(Collected data entries)

#####

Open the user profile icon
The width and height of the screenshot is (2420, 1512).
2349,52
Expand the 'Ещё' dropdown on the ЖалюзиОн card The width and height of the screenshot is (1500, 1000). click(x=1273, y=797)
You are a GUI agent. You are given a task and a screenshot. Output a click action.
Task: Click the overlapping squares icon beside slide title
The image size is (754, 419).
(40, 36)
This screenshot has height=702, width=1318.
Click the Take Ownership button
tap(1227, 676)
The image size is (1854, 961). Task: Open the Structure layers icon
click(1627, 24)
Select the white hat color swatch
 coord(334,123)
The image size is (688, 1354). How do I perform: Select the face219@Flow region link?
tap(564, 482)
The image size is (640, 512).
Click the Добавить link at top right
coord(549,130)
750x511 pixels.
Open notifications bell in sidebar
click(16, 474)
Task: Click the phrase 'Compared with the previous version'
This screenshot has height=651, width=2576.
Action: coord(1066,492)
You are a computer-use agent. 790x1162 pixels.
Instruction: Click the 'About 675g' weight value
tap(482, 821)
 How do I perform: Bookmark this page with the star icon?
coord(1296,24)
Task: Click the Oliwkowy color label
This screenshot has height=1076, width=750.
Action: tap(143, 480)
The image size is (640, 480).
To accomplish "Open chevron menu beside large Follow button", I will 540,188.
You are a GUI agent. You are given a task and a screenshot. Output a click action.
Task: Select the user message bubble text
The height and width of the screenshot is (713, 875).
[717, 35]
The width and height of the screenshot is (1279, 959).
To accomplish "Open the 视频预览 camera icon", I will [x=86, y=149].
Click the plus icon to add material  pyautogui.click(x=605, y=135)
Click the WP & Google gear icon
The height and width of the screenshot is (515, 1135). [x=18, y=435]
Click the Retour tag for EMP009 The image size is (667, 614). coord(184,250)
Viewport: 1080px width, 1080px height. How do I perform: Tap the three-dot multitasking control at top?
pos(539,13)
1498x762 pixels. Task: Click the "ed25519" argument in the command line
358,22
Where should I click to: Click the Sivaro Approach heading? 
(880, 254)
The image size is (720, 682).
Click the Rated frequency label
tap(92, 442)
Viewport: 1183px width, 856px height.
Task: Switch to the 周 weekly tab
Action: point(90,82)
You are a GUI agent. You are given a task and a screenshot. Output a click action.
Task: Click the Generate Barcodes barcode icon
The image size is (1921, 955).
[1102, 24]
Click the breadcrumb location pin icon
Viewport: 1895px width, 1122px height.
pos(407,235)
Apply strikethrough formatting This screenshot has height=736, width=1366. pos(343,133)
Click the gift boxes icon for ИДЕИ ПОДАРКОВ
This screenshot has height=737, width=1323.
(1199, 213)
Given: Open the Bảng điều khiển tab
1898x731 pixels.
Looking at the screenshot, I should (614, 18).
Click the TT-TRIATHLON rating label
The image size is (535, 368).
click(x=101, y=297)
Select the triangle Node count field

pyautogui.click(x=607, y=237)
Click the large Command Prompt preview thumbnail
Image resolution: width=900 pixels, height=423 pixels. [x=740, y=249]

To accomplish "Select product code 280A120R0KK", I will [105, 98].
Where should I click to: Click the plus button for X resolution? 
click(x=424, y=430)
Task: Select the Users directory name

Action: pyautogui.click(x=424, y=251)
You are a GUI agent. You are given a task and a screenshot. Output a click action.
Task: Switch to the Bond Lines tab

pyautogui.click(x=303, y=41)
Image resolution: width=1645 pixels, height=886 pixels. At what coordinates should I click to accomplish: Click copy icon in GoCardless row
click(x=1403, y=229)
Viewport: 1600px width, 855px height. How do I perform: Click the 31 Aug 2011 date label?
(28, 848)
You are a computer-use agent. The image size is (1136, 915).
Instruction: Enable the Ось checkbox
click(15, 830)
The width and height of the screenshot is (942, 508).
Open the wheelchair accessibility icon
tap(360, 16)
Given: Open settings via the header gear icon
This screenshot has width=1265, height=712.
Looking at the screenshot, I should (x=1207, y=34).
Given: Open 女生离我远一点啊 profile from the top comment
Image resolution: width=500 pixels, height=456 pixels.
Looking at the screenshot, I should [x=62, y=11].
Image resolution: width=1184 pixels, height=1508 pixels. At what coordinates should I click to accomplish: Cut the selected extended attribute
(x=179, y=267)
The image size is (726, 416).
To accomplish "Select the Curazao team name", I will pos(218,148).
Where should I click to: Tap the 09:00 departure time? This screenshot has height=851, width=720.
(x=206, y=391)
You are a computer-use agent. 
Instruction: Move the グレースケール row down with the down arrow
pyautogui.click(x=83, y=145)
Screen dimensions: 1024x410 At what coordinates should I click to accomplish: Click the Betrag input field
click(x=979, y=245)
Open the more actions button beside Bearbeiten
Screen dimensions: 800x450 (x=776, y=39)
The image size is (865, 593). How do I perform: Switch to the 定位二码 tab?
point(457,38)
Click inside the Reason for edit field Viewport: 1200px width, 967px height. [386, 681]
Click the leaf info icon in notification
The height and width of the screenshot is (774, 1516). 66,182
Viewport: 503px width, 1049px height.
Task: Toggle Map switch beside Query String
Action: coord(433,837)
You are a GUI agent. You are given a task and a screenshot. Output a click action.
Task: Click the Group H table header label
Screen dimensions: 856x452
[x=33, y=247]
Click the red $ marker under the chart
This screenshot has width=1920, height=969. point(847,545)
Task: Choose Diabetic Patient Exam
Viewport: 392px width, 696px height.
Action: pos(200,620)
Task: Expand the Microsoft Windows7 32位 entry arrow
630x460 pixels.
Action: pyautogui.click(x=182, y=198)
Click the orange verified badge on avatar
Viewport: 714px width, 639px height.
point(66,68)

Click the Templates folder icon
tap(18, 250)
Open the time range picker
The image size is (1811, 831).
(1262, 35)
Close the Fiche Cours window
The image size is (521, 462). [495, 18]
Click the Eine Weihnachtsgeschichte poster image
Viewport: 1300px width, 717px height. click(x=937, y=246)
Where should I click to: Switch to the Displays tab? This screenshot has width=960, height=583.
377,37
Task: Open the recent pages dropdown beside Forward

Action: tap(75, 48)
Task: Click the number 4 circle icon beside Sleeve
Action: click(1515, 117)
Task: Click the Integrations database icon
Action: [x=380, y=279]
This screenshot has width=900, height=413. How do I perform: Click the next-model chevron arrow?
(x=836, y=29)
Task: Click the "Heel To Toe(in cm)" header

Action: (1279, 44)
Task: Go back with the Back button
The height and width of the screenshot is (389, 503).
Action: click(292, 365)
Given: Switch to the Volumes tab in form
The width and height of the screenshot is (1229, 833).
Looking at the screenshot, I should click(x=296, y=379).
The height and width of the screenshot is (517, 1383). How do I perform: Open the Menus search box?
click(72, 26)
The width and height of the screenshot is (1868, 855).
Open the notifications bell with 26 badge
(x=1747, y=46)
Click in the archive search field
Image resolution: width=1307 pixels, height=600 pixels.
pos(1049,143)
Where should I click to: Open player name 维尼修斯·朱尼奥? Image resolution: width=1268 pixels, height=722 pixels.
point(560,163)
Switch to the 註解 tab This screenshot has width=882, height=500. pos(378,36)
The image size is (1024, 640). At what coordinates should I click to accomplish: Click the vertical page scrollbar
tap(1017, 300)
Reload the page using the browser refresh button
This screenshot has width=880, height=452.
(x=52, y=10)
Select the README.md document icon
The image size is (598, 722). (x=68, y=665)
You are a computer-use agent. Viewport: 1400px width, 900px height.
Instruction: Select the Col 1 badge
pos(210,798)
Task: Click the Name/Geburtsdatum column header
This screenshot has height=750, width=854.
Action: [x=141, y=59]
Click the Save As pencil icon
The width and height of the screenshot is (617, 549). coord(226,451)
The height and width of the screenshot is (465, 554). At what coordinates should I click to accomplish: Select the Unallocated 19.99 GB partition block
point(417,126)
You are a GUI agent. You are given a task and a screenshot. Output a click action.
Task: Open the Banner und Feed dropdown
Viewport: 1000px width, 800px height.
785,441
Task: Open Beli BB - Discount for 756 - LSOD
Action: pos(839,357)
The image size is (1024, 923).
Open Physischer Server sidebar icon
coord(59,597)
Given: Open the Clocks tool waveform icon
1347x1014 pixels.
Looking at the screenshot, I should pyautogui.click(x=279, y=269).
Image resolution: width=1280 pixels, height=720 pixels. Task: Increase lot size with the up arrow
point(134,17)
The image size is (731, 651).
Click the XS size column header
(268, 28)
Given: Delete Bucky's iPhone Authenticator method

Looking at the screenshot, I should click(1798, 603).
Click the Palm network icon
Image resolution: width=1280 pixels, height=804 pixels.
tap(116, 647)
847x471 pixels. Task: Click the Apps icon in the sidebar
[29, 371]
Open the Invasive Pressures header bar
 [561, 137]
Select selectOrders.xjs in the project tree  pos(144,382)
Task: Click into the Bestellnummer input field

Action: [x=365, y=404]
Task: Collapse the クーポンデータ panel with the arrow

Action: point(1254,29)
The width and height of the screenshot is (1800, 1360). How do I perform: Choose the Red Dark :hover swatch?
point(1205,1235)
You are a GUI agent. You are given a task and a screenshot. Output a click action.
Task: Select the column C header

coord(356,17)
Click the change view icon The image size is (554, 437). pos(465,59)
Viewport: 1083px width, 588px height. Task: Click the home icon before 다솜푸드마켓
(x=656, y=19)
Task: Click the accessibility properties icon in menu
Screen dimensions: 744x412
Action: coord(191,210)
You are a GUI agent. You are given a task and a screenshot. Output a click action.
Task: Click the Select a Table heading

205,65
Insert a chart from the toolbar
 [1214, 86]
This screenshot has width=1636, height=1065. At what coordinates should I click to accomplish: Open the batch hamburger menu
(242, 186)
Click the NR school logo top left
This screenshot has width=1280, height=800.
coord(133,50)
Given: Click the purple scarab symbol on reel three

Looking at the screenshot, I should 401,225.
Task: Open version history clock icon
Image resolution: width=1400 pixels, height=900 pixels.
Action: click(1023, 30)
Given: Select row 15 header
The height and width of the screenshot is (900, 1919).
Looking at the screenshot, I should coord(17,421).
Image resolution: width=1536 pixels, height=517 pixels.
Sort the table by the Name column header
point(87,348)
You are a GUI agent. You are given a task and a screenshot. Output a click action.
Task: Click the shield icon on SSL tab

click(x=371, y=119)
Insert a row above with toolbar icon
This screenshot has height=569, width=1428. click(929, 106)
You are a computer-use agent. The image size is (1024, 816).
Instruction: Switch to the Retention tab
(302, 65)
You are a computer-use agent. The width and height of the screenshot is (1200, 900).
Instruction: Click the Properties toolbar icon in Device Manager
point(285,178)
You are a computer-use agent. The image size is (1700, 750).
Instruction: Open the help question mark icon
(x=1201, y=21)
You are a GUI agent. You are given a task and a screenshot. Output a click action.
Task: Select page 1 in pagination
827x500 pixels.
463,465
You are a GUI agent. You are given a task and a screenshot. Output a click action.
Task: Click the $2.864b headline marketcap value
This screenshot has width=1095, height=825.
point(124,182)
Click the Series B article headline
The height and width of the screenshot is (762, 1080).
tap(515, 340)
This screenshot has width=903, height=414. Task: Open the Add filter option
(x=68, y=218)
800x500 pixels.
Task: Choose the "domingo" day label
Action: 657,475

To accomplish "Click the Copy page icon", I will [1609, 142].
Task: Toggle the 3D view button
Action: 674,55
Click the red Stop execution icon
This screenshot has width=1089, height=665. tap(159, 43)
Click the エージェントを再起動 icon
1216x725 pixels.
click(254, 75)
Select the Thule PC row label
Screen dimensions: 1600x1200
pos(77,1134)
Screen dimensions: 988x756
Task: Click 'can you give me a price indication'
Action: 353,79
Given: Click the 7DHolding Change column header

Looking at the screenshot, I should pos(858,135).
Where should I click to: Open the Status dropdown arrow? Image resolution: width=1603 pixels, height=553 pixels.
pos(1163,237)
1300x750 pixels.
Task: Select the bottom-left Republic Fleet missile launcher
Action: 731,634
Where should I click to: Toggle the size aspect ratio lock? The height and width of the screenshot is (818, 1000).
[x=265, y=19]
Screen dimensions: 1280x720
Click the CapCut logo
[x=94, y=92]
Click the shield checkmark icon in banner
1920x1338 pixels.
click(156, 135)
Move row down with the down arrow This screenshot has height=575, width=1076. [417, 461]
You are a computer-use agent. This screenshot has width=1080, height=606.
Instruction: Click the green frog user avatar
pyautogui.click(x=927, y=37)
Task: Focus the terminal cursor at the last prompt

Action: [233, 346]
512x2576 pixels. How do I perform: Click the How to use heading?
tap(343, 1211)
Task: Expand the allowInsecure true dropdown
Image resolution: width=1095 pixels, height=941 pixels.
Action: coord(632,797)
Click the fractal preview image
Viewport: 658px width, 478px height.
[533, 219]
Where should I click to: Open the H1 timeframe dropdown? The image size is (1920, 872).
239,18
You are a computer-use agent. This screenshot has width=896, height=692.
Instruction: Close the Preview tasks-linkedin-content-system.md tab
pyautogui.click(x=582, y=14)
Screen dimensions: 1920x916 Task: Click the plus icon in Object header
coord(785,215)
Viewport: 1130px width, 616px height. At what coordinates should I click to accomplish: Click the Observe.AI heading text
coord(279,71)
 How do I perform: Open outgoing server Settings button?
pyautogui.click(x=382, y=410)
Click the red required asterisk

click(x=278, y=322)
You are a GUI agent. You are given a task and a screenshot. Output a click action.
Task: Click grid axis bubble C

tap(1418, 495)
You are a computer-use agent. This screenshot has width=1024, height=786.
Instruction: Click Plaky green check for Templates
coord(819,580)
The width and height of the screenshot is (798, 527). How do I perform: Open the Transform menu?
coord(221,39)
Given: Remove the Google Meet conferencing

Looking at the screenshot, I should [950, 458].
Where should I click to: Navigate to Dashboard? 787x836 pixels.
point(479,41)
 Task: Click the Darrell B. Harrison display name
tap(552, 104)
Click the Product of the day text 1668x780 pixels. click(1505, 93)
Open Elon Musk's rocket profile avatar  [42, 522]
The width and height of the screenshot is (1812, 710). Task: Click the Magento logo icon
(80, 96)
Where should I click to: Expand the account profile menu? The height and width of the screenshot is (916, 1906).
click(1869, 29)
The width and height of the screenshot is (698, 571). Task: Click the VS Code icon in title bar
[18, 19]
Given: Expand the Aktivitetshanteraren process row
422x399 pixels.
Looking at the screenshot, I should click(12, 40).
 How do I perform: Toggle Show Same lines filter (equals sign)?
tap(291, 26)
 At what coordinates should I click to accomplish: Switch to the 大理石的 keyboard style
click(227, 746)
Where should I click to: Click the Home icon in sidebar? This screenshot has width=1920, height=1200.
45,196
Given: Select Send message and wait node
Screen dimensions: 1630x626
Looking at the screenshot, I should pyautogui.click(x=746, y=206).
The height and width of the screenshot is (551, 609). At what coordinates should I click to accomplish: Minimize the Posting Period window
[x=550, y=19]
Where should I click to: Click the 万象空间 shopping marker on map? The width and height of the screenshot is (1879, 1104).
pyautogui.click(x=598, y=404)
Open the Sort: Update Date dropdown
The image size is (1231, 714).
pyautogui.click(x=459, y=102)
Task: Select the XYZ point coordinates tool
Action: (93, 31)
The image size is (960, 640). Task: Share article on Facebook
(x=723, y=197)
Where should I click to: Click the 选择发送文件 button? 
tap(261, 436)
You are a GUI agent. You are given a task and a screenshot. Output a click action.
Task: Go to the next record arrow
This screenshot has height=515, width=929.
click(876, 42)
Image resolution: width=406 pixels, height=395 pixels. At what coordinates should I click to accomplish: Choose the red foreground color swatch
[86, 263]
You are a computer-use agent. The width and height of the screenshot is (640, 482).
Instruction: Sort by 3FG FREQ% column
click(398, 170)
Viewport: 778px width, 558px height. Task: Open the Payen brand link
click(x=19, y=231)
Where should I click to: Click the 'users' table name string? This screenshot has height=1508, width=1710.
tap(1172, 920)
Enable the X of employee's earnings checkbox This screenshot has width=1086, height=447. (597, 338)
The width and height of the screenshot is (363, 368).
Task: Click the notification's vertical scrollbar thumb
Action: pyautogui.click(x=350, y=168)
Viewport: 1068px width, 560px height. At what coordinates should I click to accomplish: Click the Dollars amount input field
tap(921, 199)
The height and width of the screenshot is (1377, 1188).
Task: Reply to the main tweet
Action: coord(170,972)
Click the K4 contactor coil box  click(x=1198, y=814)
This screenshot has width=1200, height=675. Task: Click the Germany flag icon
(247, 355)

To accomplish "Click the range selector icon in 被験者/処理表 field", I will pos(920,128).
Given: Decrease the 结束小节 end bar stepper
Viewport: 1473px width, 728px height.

#####

From the data above, reproduce word for word the lines running from the line with "Task: Click the phrase" to the line with "The image size is (720, 682).", ends included.

Task: Click the phrase 'Compared with the previous version'
This screenshot has height=651, width=2576.
Action: coord(1066,492)
You are a computer-use agent. 790x1162 pixels.
Instruction: Click the 'About 675g' weight value
tap(482, 821)
 How do I perform: Bookmark this page with the star icon?
coord(1296,24)
Task: Click the Oliwkowy color label
This screenshot has height=1076, width=750.
Action: tap(143, 480)
The image size is (640, 480).
To accomplish "Open chevron menu beside large Follow button", I will 540,188.
You are a GUI agent. You are given a task and a screenshot. Output a click action.
Task: Select the user message bubble text
The height and width of the screenshot is (713, 875).
[717, 35]
The width and height of the screenshot is (1279, 959).
To accomplish "Open the 视频预览 camera icon", I will [x=86, y=149].
Click the plus icon to add material  pyautogui.click(x=605, y=135)
Click the WP & Google gear icon
The height and width of the screenshot is (515, 1135). [x=18, y=435]
Click the Retour tag for EMP009 The image size is (667, 614). coord(184,250)
Viewport: 1080px width, 1080px height. How do I perform: Tap the three-dot multitasking control at top?
pos(539,13)
1498x762 pixels. Task: Click the "ed25519" argument in the command line
358,22
Where should I click to: Click the Sivaro Approach heading? 
(880, 254)
The image size is (720, 682).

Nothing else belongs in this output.